Now I'm in Australia, moving to the US, and I find myself lacking vocabulary for certain things. My partner and I sometimes try to talk about math and science, and half the time I'm not sure what he's talking about only because I learnt about these concepts in a different language and don't know what they translate to in English. For example, calculus is something that people often refer to (mostly in moaning about how hard it is), but I don't know what people are talking about when they mean "calculus". I probably know it as something else. I may not have forgotten the central concepts; I just have nothing to connect it to.

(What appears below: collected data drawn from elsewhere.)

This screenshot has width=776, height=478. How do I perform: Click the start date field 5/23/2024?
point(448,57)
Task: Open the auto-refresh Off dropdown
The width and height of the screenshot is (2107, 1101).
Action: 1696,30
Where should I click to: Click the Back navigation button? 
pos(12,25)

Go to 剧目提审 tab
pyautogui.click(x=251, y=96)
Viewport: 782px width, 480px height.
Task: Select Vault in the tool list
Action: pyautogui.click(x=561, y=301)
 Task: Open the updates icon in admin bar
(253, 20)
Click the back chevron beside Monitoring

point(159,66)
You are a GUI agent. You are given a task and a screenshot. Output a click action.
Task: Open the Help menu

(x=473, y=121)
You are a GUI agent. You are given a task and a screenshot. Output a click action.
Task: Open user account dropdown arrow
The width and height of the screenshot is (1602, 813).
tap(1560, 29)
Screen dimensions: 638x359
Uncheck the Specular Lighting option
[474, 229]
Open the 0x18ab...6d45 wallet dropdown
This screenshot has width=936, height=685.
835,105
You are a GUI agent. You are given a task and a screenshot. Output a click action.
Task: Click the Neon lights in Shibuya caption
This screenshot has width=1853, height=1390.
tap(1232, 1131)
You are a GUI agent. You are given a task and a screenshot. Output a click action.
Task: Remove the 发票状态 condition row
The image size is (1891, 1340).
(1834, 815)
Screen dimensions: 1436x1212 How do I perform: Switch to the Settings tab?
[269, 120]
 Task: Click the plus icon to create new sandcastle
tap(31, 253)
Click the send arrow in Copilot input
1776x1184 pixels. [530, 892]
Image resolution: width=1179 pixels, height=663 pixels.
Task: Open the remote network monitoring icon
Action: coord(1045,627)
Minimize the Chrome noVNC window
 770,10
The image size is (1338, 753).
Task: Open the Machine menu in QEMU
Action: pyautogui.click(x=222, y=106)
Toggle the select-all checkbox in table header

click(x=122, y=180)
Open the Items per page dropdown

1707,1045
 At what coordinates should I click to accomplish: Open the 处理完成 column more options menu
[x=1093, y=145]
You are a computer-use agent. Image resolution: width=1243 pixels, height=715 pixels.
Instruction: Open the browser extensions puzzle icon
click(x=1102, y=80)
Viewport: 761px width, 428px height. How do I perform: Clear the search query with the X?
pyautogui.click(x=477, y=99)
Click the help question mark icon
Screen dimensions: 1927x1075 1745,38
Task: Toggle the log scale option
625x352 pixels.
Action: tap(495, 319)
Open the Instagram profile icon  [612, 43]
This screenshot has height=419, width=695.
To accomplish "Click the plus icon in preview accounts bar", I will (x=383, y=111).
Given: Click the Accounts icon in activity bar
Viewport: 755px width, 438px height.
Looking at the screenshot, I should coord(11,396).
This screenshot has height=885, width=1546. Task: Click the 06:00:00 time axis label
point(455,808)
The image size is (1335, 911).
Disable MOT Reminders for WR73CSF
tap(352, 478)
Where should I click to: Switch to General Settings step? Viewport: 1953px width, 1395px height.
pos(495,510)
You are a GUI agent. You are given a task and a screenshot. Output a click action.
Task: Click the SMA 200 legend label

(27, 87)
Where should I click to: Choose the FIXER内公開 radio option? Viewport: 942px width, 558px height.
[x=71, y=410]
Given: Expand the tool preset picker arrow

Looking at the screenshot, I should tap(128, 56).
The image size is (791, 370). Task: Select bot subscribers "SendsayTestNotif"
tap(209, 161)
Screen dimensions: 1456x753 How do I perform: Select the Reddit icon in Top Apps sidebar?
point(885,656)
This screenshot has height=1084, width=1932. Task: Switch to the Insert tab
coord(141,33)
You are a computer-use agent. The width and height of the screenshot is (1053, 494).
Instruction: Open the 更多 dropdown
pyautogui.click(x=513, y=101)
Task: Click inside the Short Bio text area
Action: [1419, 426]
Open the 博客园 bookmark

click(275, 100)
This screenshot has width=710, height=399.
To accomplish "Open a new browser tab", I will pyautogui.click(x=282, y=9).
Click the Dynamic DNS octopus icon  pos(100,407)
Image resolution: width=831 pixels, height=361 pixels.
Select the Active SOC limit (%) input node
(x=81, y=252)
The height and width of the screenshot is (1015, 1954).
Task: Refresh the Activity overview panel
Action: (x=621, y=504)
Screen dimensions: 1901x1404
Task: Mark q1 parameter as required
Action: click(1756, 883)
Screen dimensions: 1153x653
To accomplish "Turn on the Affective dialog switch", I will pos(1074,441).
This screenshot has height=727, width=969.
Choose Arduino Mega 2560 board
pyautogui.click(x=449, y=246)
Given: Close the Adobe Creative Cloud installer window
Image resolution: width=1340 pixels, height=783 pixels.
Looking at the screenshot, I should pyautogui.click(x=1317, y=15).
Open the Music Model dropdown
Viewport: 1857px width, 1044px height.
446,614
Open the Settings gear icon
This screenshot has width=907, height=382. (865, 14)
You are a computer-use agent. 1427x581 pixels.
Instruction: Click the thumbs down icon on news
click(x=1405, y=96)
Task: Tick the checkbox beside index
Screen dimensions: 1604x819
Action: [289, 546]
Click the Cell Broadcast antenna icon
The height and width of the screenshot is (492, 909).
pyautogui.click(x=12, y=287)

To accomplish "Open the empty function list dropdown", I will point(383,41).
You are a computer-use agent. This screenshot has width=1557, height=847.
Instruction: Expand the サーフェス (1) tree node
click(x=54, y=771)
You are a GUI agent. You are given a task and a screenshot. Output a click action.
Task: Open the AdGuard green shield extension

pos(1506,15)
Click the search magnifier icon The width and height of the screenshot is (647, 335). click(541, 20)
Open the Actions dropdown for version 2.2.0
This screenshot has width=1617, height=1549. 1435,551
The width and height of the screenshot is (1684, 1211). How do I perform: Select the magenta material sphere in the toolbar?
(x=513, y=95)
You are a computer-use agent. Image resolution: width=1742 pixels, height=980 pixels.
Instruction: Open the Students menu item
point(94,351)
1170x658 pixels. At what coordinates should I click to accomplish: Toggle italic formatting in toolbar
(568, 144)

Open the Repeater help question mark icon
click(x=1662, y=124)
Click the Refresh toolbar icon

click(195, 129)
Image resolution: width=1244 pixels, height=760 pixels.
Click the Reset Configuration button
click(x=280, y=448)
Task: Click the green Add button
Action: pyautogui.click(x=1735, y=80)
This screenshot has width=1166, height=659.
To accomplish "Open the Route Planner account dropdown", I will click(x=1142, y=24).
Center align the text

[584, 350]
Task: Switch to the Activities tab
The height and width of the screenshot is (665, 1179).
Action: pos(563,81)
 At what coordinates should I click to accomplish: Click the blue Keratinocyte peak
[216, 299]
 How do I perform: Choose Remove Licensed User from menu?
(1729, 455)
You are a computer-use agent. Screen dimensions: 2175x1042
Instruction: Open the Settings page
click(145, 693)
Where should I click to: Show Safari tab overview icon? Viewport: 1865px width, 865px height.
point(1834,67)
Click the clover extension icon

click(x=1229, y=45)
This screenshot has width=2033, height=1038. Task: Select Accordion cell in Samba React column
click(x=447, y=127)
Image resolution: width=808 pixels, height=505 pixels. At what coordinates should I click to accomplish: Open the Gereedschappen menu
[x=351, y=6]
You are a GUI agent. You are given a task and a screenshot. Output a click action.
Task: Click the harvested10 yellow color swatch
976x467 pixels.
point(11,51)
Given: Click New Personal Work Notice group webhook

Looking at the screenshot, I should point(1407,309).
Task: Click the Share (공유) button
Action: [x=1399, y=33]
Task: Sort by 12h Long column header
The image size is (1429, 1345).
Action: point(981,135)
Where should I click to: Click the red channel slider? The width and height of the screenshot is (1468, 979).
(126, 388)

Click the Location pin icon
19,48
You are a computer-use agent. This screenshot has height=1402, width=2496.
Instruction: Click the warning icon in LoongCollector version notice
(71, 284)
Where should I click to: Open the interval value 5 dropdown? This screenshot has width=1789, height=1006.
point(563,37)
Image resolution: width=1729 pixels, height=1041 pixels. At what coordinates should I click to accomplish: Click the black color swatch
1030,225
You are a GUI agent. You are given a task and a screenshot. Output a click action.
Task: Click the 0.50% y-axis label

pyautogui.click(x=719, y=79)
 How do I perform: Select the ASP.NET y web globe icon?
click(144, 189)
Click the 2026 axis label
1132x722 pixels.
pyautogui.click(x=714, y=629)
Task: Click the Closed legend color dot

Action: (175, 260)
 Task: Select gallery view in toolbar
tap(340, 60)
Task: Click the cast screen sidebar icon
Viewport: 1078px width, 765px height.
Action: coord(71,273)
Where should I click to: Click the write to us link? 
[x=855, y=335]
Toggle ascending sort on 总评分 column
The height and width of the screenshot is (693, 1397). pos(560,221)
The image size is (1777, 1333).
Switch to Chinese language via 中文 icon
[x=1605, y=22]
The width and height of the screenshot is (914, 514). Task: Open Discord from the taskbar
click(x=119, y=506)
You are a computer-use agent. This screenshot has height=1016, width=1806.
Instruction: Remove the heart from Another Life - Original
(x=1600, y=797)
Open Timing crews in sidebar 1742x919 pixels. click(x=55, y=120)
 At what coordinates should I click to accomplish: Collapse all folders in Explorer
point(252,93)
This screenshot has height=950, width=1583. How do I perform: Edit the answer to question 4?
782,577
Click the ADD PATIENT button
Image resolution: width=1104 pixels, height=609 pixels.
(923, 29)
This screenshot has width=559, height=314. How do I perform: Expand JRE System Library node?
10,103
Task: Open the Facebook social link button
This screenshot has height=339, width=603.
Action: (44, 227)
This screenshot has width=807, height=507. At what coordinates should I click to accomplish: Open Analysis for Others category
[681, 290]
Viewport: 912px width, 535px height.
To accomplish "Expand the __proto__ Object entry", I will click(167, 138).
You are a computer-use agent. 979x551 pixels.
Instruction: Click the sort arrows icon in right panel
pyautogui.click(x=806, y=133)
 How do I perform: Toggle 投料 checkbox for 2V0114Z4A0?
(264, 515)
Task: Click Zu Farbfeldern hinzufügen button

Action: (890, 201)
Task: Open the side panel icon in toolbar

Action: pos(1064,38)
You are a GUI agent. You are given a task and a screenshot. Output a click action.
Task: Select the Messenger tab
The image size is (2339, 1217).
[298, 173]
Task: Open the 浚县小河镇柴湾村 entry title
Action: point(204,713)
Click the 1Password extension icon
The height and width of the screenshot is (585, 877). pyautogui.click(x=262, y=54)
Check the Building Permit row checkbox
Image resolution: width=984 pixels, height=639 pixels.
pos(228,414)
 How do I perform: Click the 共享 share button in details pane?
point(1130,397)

As it is, no one believes my first language is English, simply because I don't look like a native speaker. "Your English is very good!" enrages me. Having an Australian degree didn't help prove my English proficiency when I applied for Aussie permanent residency, because I didn't come from an "english speaking" country (I think there was me and one other person in the IELTS testing room that declared English as our first language). I'm rubbish at the one language I'm supposed to know, and I've gone rusty on the other language I was fluent in because I'm out of practice. I've been denied jobs because people saw my name and assumed there was no way I could understand English! Yet back "home" my English speaking skills, first picked up as a tool of survival, is class snobbery, begrudgingly respected. I do feel like I would have functioned much better in an English-medium school, but those places are limited to a certain level of expat/international class - a position I hover uncomfortably in (just because we could live like kings in Bangladesh and be big fish in the small pond of Johor Bahru doesn't mean that translates to anything in the West).

When so much of your identity and position in life is determined not just what language you speak but also what language you look like you're meant to know, trying to figure out who you are can be a massive struggle.